There are instances, however, when bad publicity does equal good publicity. Jonah Berger, a marketing professor at the Wharton School, found this to be the case in a recent study conducted alongside Stanford University professors Alan Sorensen and Scott Rasmussen.

The study focused on negative publicity in particular, and the cases in which it led to an increase of interest in a product.

One area in particular where this was the case was book sales. A study of 244 New York Times book reviews found that negative reviews only hurt established authors. For up-and-coming writers, all reviews led to an increase in sales, regardless of whether or not they were positive.

Berger believes this is true of movies, as well.

“For a blockbuster movie that most people know about already, negative publicity is not going to increase awareness and because of that, it’s not going to increase sales,” he said. “But for an indie movie, that’s a case where negative publicity might increase awareness among the population, and because of that, it might increase sales.”
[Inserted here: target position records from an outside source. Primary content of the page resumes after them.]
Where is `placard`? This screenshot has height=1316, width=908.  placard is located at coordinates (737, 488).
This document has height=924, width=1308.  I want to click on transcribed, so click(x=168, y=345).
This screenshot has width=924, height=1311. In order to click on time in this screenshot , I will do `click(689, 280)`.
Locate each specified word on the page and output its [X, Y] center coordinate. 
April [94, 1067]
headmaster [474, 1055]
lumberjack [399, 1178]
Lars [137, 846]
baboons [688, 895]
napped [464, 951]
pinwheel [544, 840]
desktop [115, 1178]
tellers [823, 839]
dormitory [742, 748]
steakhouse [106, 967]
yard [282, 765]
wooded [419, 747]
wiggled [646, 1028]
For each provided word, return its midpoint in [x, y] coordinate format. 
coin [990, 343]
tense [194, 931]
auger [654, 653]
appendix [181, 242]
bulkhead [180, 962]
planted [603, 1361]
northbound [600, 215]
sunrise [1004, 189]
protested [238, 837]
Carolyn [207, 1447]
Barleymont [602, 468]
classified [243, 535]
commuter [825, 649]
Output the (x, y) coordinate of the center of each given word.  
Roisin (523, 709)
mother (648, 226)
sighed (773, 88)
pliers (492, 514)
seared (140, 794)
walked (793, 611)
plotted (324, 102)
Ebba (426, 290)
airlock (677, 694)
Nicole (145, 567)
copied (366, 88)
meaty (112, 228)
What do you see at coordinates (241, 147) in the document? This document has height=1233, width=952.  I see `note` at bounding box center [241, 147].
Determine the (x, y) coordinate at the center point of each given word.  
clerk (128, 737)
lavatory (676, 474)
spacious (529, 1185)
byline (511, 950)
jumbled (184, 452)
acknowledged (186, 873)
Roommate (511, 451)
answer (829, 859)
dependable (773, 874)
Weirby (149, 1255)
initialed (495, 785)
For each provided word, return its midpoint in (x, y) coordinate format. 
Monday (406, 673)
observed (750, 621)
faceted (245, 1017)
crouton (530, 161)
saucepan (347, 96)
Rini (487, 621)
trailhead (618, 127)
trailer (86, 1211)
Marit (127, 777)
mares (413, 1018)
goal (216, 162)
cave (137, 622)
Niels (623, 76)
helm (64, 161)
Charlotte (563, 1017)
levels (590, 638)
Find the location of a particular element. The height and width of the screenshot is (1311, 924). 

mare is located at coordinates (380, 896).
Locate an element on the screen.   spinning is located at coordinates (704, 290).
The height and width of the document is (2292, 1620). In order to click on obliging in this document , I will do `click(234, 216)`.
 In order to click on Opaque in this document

Actors themselves were found to be more resilient to negative publicity. In fact, the study showed that actor Russell Crowe’s phone-throwing incident increased audience interest in his movies.

The reason for this, Berger explained, is that consumers see a separation between the actor and the cultural products he or she creates.

The same holds true for musicians. Berger specifically pointed to Michael Jackson and his findings that Jackson’s negative publicity actually increased sales of his CDs.

Jehoshua Eliashberg, a Wharton marketing professor who studies box office performance, agreed with Berger regarding Crowe, but is skeptical of the theory as it applies to situations like Mel Gibson’s.

“[Gibson’s] racism is much worse than throwing a telephone,” he said.

Recordings of Gibson’s racially charged rants leaked to the press this summer.

Though Berger believes that Gibson’s diatribes will hurt his career, he doesn’t think it dooms all his future films to failure. On the contrary, he predicted that Gibson’s presence might even help an independent film.

“If I’m a well-known product, negative publicity can hurt, so if I’m a producer or a studio or a brand, I want to be really careful about stamping out negative publicity,” he said. “If I’m an indie movie that’s not very popular, I might even want to encourage my actors to do things that may be seen as negative because it might help the movie in the long run.”